Companies Pose New Resistance to Spiking Legal Costs
NEW YORK (November 8, 2011) In a "2011 Survey of Legal Counsel Spending," Eolis International Group reports 75% of its 96 counsel respondents plan to press outside law firms to assure a better bang for the buck in 2012.
"The most clear cut factor affecting plans to re-evaluate counsel lies not in questionable work product nor in issues of responsiveness but rather in the costs associated with the relationship", says Wendeen H. Eolis, CEO of Eolis International Group.
During the period July-October 2011 EOLIS queried participants regarding the level of their satisfaction with their outside law firms with respect to the following factors among others: fees, fee basis, hourly rates, responsiveness, expense containment and staffing selections.

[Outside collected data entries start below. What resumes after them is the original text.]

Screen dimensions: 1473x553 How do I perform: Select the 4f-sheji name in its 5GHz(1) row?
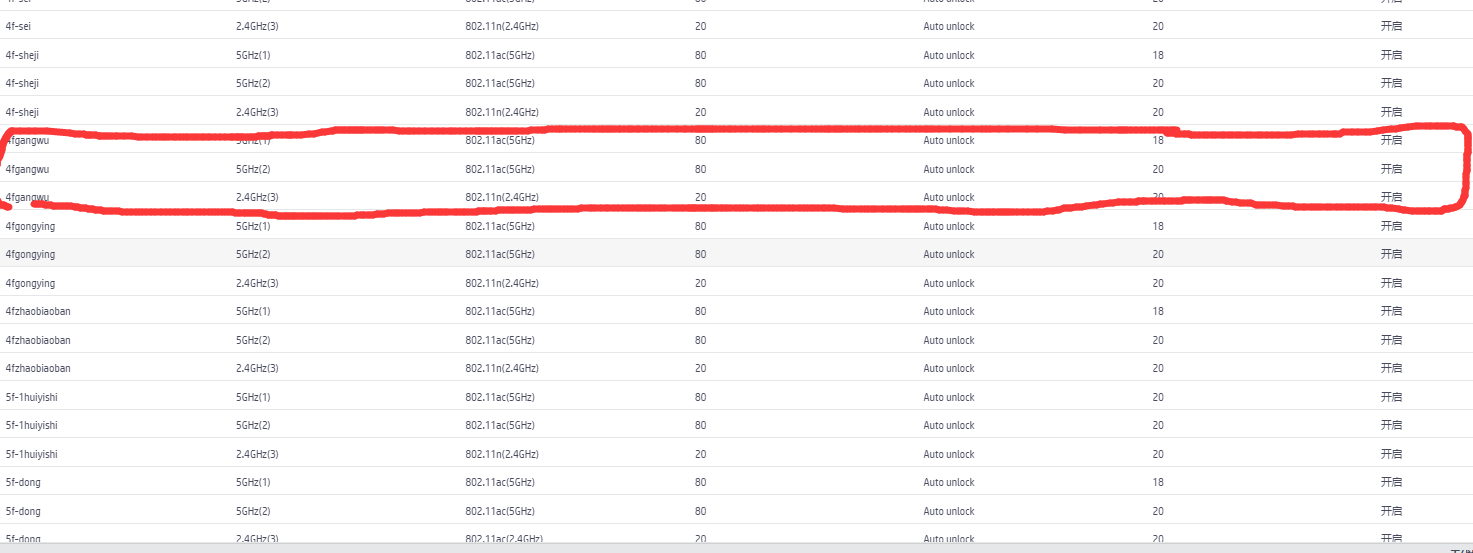coord(24,55)
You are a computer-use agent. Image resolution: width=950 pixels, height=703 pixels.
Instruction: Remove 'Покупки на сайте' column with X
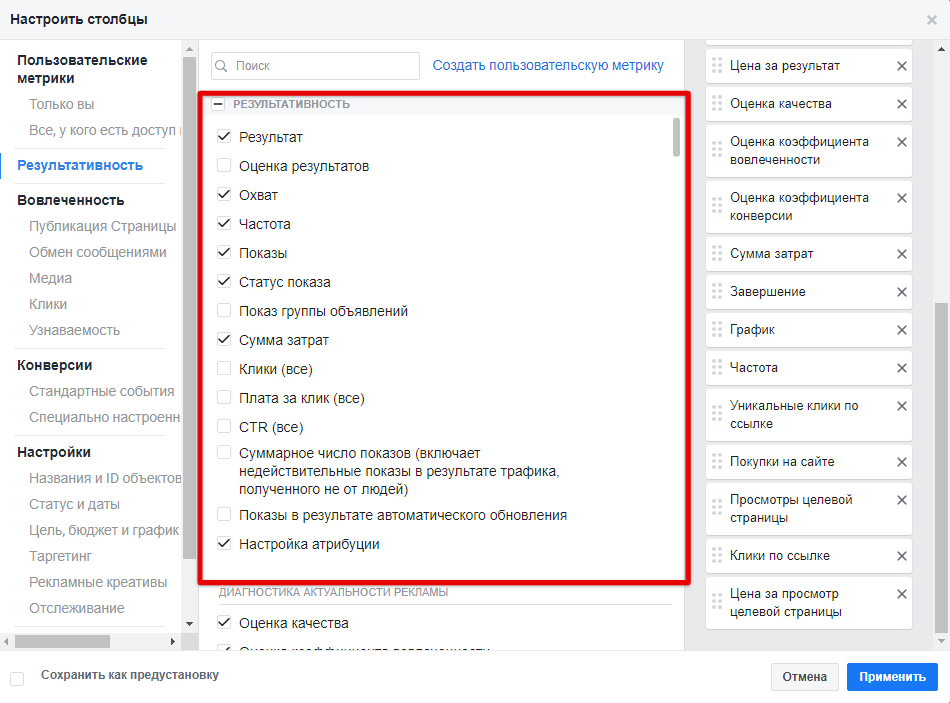tap(901, 462)
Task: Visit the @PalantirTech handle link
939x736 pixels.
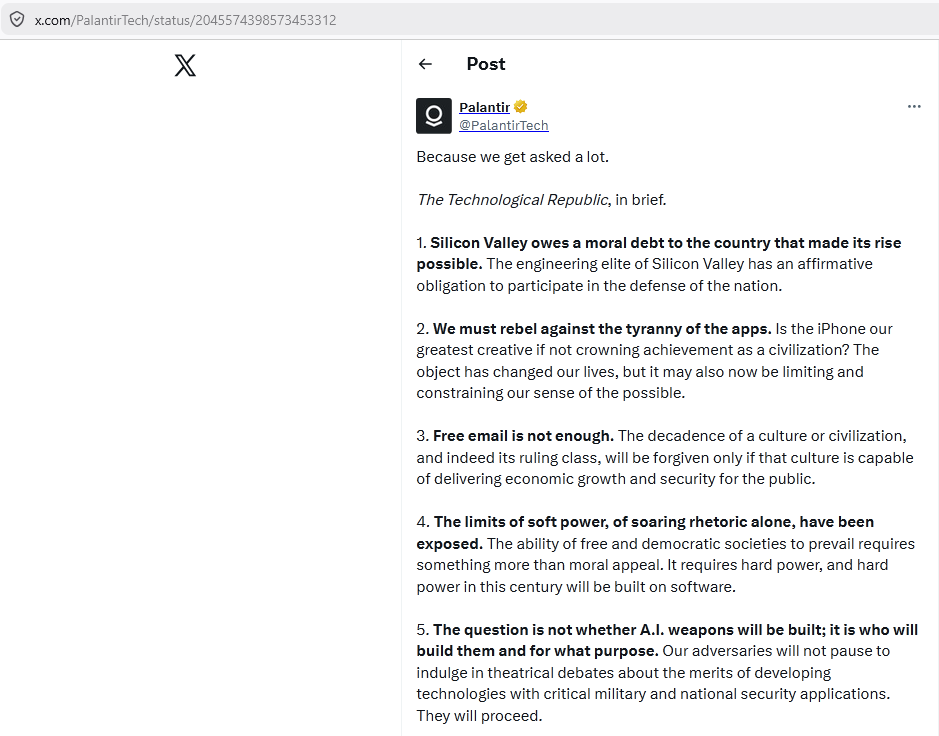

The corporate counsels, drawn from major legal centers around the country "rated their experience." Particularly noteworthy was the counterpoint between fee satisfaction with ongoing counsel compared with counsel selected in 2011; 42 respondents cited "less than satisfactory" arrangements with one (or more) of their "existing 'go to' law firms while 81 respondents gave a "satisfactory" or better rating to law firms selected for the first time in 2011-for a significant matter.
The EOLIS survey also revealed that a surprising number of respondents still felt more comfortable with hourly rates than with "unique alternative fee arrangements," noting that the primary issue was spiraling costs-no matter how the fees were calculated.
Eighty per cent of respondents said either billing rates, for the same personnel or the introduction of higher level personnel to do work previously done by more junior staff could generally explain the noticeable spike in their legal costs. Additionally, alternative fee arrangements have proved debatable; there was widespread skepticism among law firm clients as to the real benefits derived from such efforts.
More startling is the number of chief legal officers with an expanded appetite for success -based fees in matters previously undertaken only on hourly rates. Citing, immense pressure from the C-Suite, one chief legal officer bluntly stated; "My first priority is lowering the company's legal costs," and I am comparing the last three years on a matter by matter basis to see where we can tighten the belt."
In reviewing respondents' comments, Ms. Eolis says, "A potential crisis looms for law firms that overlook the current mood and intentions of in house counsel to put the brakes on their legal costs". She notes, "Companies now have a wide range of law firm choices at increasingly variable price points on billing rates."
The impact is clear: law firms will have to work harder to sell and prove their distinguishing capabilities or they will be forced to succumb to mounting pressure from clients who are increasingly dedicated to protecting their company's profits at the law firms' expense.